Description of the task:
The full set of records is to be reproduced verbatim.

++++++++++

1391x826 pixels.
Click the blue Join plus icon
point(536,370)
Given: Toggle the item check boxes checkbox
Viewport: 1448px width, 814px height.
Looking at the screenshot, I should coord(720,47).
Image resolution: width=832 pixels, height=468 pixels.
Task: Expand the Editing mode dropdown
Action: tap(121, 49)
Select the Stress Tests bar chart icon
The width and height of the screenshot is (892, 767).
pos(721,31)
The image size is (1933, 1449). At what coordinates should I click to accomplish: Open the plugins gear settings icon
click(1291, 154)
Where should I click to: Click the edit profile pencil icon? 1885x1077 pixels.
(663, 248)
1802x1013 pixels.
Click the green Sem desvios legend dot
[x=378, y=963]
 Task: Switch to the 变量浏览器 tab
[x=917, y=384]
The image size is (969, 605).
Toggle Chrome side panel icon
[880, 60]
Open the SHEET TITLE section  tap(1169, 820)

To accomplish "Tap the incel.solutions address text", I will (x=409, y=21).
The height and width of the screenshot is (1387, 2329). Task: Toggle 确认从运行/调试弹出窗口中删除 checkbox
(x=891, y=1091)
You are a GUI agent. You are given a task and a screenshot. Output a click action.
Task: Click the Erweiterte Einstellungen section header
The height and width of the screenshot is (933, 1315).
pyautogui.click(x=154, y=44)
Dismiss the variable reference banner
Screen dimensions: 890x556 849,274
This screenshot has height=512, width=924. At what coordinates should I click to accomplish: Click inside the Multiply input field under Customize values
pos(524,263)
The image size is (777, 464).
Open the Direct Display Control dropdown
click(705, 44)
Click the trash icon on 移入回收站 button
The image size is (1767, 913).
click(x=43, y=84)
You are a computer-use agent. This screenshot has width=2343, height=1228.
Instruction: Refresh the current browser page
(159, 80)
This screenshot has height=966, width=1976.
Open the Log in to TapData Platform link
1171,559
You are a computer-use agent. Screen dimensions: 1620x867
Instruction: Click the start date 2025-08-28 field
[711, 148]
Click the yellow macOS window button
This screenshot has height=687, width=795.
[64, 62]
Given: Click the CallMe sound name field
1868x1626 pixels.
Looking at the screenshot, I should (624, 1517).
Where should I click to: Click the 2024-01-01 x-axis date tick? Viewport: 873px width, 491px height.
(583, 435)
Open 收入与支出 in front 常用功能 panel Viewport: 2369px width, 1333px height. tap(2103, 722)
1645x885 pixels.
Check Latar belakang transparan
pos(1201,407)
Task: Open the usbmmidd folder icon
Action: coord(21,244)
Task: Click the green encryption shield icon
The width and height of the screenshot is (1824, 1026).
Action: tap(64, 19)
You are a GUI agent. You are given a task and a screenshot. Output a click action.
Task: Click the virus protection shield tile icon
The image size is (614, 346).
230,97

++++++++++

Reply:
1391x826 pixels.
Click the blue Join plus icon
point(536,370)
Given: Toggle the item check boxes checkbox
Viewport: 1448px width, 814px height.
Looking at the screenshot, I should coord(720,47).
Image resolution: width=832 pixels, height=468 pixels.
Task: Expand the Editing mode dropdown
Action: tap(121, 49)
Select the Stress Tests bar chart icon
The width and height of the screenshot is (892, 767).
pos(721,31)
The image size is (1933, 1449). At what coordinates should I click to accomplish: Open the plugins gear settings icon
click(1291, 154)
Where should I click to: Click the edit profile pencil icon? 1885x1077 pixels.
(663, 248)
1802x1013 pixels.
Click the green Sem desvios legend dot
[x=378, y=963]
 Task: Switch to the 变量浏览器 tab
[x=917, y=384]
The image size is (969, 605).
Toggle Chrome side panel icon
[880, 60]
Open the SHEET TITLE section  tap(1169, 820)

To accomplish "Tap the incel.solutions address text", I will (x=409, y=21).
The height and width of the screenshot is (1387, 2329). Task: Toggle 确认从运行/调试弹出窗口中删除 checkbox
(x=891, y=1091)
You are a GUI agent. You are given a task and a screenshot. Output a click action.
Task: Click the Erweiterte Einstellungen section header
The height and width of the screenshot is (933, 1315).
pyautogui.click(x=154, y=44)
Dismiss the variable reference banner
Screen dimensions: 890x556 849,274
This screenshot has height=512, width=924. At what coordinates should I click to accomplish: Click inside the Multiply input field under Customize values
pos(524,263)
The image size is (777, 464).
Open the Direct Display Control dropdown
click(705, 44)
Click the trash icon on 移入回收站 button
The image size is (1767, 913).
click(x=43, y=84)
You are a computer-use agent. This screenshot has width=2343, height=1228.
Instruction: Refresh the current browser page
(159, 80)
This screenshot has height=966, width=1976.
Open the Log in to TapData Platform link
1171,559
You are a computer-use agent. Screen dimensions: 1620x867
Instruction: Click the start date 2025-08-28 field
[711, 148]
Click the yellow macOS window button
This screenshot has height=687, width=795.
[64, 62]
Given: Click the CallMe sound name field
1868x1626 pixels.
Looking at the screenshot, I should (624, 1517).
Where should I click to: Click the 2024-01-01 x-axis date tick? Viewport: 873px width, 491px height.
(583, 435)
Open 收入与支出 in front 常用功能 panel Viewport: 2369px width, 1333px height. tap(2103, 722)
1645x885 pixels.
Check Latar belakang transparan
pos(1201,407)
Task: Open the usbmmidd folder icon
Action: coord(21,244)
Task: Click the green encryption shield icon
The width and height of the screenshot is (1824, 1026).
Action: tap(64, 19)
You are a GUI agent. You are given a task and a screenshot. Output a click action.
Task: Click the virus protection shield tile icon
The image size is (614, 346).
230,97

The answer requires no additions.